Я тоже спокоен. После происшествия с Олей – все было совершенно чисто, мне даже от бессилия плакать хотелось – страх не покидал меня. Он сидел где-то на моем левом плече, и, когда я совсем уж забывал о нем, пощипывал меня за мочку уха. Но сейчас я был спокоен. Как ни странно, из-за легавого. Я изучил его послужной список – пользуясь кое-какими связями с МВД, – он впечатлил меня. Легавый и правда умел убивать. Поэтому мы с Женей могли не бояться. Если нам стоило кого-то бояться. Ольга погибла случайно, а Свету довел какой-то псих – что с тобой, что мы о нем не знали? Судя по всему, покойница обслуживала даже не два лотка.

– Ты говоришь, что любил ее, – обдумываю я слова.

– Да, – бесстрастно соглашается он.

– Но сам трахался направо и налево, – продолжаю я.

– Поимел всех ее подружек, – говорю я.

– Продолжать не стоит, – мягко говорит он, – я слышал запись вашего разговора.

– Ну да, – говорю я. – Так как же это сочетается с тем, что ты, как сам уверяешь, ее любил?

– Видишь ли, – говорит он, глядя в огонь и переворачивая мясо на решетке, – таких вещей не обсуждают при даме, но Евгения внушает мне полное доверие, и я смею надеяться, что могу считать себя ее другом…

– Валяй, – киваю я.

– Трудно признаться, – улыбается он, – но я попробую.

Легавый молчит пару минут, а потом быстро рассказывает все. Всего понемногу, как в хорошем китайском ресторане. Чуть того, чуть другого, чашечка этого, пара специй, и вот ты уже сыт.

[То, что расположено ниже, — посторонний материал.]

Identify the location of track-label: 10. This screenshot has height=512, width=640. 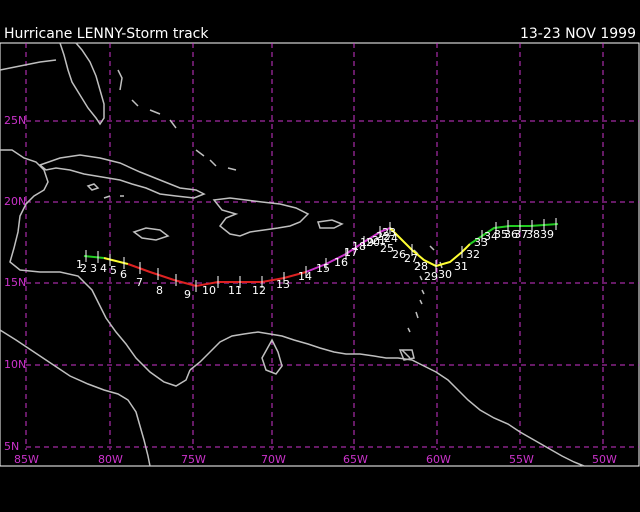
(209, 290).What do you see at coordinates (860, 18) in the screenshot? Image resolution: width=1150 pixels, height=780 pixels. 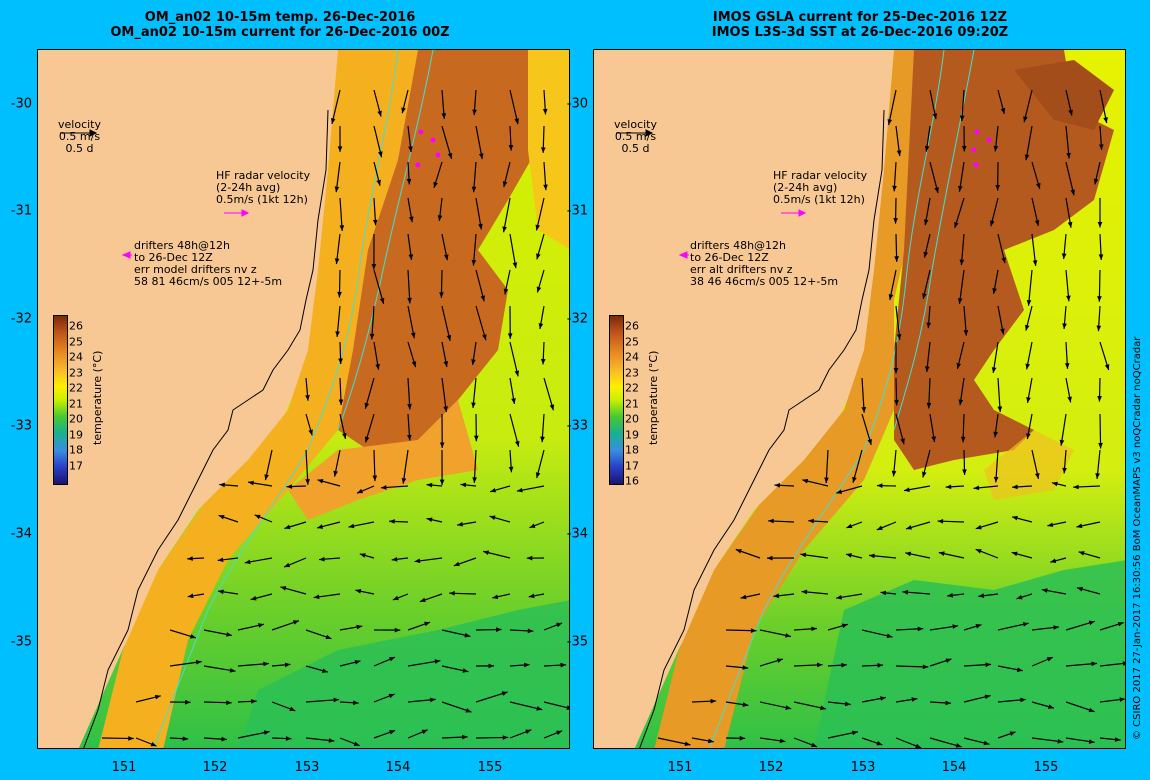 I see `right-title-line1: IMOS GSLA current for 25-Dec-2016 12Z` at bounding box center [860, 18].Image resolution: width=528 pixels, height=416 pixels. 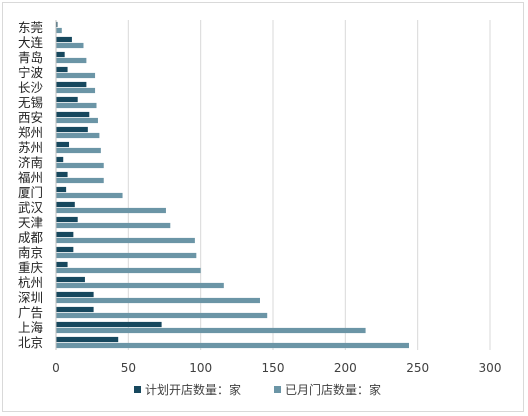 I want to click on category-label: 大连, so click(x=31, y=42).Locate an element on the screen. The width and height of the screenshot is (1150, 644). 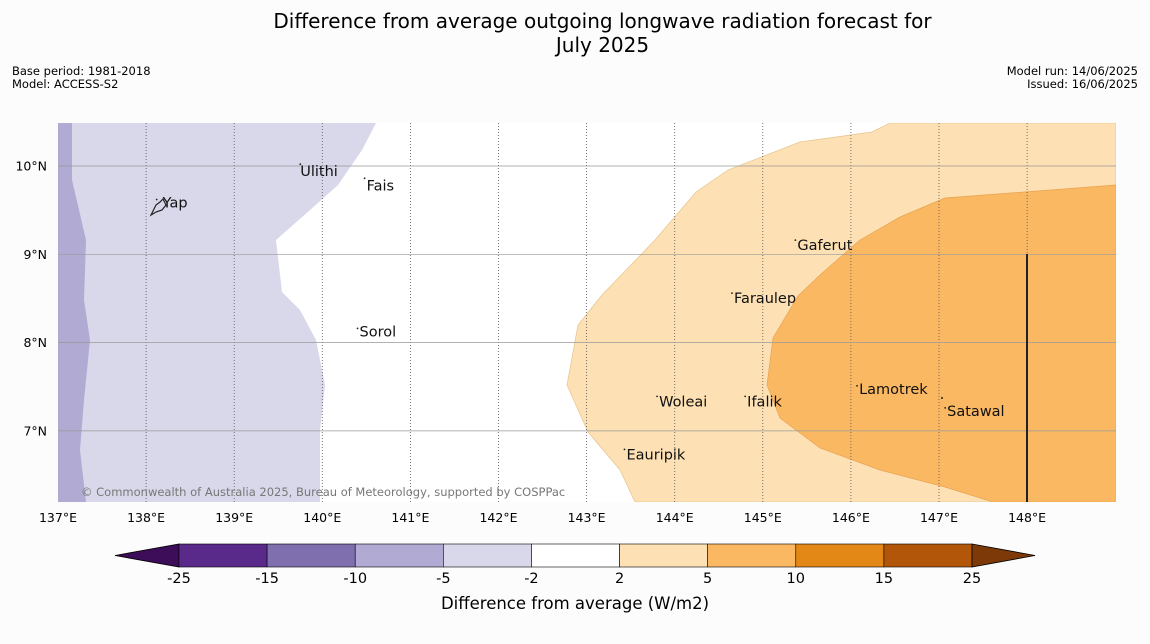
colorbar-tick-label: -15 is located at coordinates (267, 579).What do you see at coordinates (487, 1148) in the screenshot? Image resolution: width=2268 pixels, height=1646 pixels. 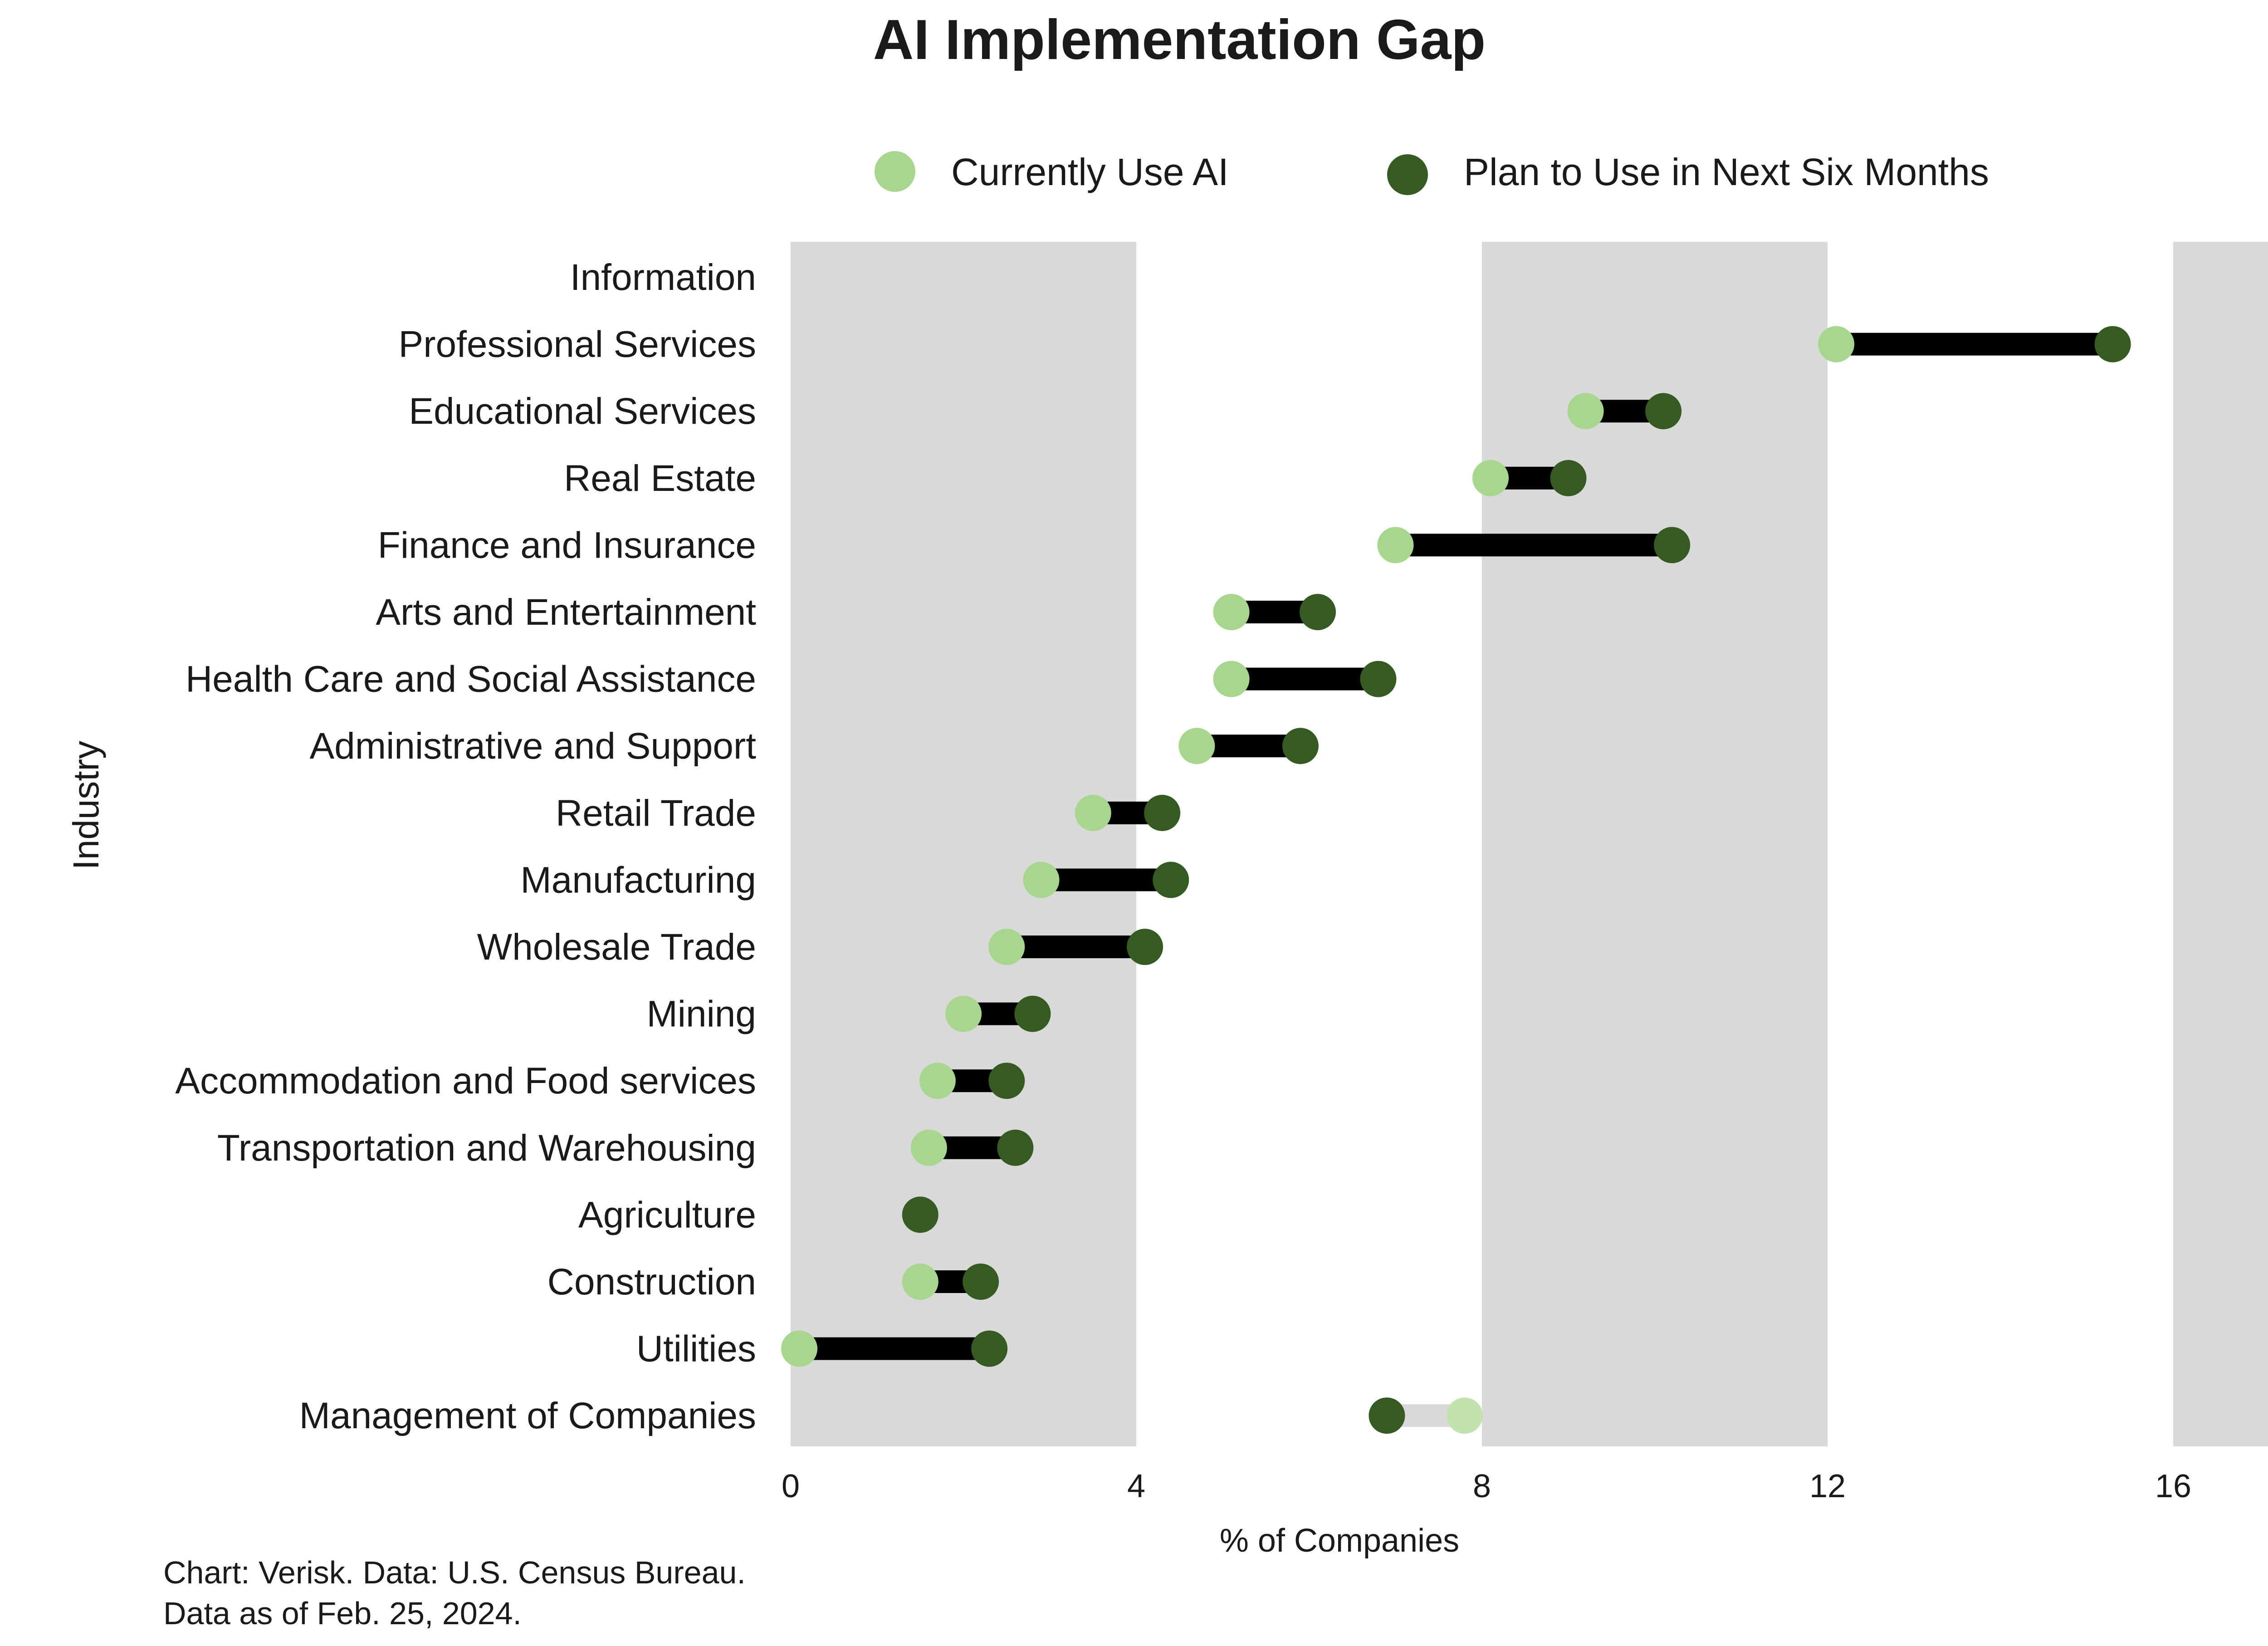 I see `category-label: Transportation and Warehousing` at bounding box center [487, 1148].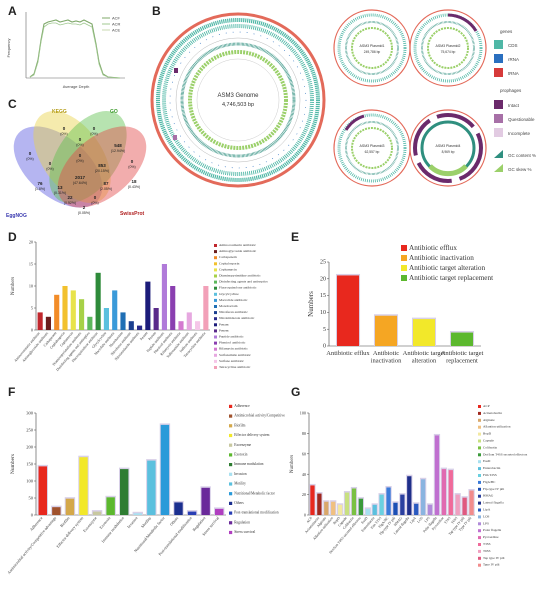  What do you see at coordinates (40, 184) in the screenshot?
I see `venn-count-kegg-go-egg: 76` at bounding box center [40, 184].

Рассказывает об отце – бабнике, о матери, вырастившей рыцаря без страха и упрека, о кодексе чести юного джентльмена и о двух месяцах бойни в Дубоссарах. О вонючей яме, в которой лежал уже молодой, а не юный джентльмен, о том, как каждый день кого-то из тех, кто лежал рядом с ним, выбивало как бутылку в дешевом тире. О бессилии, охватившем сильных. О гордости и предубеждении, но это я, кажется, преувеличиваю. О жажде и стремлении этого роскошного тела – Света, он и впрямь любил тебя – и о редких случаях, когда это удавалось. Не то чтобы он совсем был не мужчина, кое-что иногда получалось, но не больше, и виной всему страх, который поселился у него в мозжечке со времен войны, потому что до нее он был парень ого-го. И трахал Светлану что надо, да вот какая незадача – слишком мало времени прошло с тех пор, как он присунул однокласснице сестренки, и войной, с которой он вернулся к этой однокласснице не мужчиной, но осколком. О презервативах, которые ты ищешь в мусорном ведре тайком от жены. О ее свиданиях с теми, кто ее трахает и трахает хорошо, в отличие от тебя, – о свиданиях, о которых ты догадываешься уже даже не по звонку или сообщению, а по ее задумчивому взгляду налево вверх. Ведь именно туда смотрит женщина, думающая о предстоящем соитии, учили их на курсах прикладной психологии в полицейской академии.